Top of READING PASSAGE

Audiences polled by CinemaScore gave the film an average grade of "B−" on an A+ to F scale.

===Critical response===
On Rotten Tomatoes, the film has an approval rating of 10% based on reviews from 31 critics.

Roger Ebert gave it two stars out of four, stating that "The Specialist is one of those films that forces the characters through torturous mazes of dialogue and action, to explain a plot that is so unlikely it's not worth the effort. You know a movie's in trouble when the people in line at the parking garage afterward are trying to figure out what the heroine's motivations were." James Berardinelli rated it one and a half out of four stars, writing "This movie is excruciatingly dumb. And, given the releases of Speed and Blown Away this summer, there's no dearth of explosion-based motion pictures. The only twist this one offers is that here, the bomber is the good guy (...)."

In the 1996 movie guide "Seen That, Now What?", the film was given the rating of "D+", being described, "Strange, would-be erotic thriller/action film is almost torridly bad enough to achieve camp status, with a good supporting cast floundering amidst the explosions and dumb plot."

Bottom of READING PASSAGE

> [EXERCISE GOAL] In the passage on the film's reception, what approval rating does the film have on Rotten Tomatoes?

Top of SUPPLIED RECORDS

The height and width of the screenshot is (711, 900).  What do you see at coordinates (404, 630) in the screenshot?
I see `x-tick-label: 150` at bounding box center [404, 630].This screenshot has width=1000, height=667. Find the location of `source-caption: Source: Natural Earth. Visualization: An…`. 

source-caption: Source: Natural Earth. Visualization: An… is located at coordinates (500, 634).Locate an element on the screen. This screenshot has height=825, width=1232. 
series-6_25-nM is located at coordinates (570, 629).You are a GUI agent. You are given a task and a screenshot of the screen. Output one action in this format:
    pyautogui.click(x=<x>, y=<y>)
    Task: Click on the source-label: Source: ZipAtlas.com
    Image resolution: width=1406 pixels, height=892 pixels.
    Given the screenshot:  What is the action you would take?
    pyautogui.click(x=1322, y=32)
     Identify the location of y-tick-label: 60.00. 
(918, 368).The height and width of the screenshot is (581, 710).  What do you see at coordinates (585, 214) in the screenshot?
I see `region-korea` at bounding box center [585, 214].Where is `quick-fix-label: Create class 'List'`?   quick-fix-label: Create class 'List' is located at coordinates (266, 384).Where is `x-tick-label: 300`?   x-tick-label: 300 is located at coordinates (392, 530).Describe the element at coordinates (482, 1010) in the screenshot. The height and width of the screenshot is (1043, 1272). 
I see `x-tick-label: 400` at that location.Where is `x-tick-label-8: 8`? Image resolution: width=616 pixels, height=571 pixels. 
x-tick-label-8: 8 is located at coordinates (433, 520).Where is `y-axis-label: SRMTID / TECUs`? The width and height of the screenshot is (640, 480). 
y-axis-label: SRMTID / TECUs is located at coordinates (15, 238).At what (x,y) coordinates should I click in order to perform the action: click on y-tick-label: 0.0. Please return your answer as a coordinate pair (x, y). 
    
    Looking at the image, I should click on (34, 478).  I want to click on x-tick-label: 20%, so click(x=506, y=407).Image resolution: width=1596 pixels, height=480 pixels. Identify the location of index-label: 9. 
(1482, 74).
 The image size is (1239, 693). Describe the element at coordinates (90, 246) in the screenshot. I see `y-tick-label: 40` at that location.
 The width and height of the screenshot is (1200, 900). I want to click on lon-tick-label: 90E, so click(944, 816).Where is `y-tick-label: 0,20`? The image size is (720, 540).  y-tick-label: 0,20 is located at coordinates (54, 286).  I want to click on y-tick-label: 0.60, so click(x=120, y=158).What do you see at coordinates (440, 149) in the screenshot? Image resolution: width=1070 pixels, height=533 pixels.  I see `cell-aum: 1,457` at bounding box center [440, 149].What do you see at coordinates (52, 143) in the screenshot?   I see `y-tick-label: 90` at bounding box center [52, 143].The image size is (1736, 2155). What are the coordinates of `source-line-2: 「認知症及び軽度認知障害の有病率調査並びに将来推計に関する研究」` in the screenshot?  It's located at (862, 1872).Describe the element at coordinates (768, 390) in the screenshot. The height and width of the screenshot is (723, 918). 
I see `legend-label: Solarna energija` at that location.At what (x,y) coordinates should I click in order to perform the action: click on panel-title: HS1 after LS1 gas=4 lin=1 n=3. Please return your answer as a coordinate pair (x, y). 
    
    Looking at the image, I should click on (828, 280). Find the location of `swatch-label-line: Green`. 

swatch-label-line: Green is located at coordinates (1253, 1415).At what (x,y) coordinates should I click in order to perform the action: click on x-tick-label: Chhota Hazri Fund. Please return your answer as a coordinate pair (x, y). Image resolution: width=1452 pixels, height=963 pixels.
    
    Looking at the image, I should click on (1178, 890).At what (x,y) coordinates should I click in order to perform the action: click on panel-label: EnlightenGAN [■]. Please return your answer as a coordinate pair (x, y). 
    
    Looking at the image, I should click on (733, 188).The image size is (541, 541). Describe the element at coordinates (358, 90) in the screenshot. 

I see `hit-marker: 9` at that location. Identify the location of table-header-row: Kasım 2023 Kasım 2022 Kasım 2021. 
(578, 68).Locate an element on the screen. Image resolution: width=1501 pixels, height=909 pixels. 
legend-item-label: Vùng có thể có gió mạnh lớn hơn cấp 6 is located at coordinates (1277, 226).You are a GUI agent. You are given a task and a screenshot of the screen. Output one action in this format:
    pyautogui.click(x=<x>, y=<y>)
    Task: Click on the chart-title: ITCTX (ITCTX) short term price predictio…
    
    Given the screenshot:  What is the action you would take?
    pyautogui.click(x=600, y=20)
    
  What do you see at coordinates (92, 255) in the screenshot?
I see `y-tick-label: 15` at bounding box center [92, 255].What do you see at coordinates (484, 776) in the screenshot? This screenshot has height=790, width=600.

Bottom of SUPPLIED RECORDS

> [RESPONSE] 10%, based on reviews from 31 critics.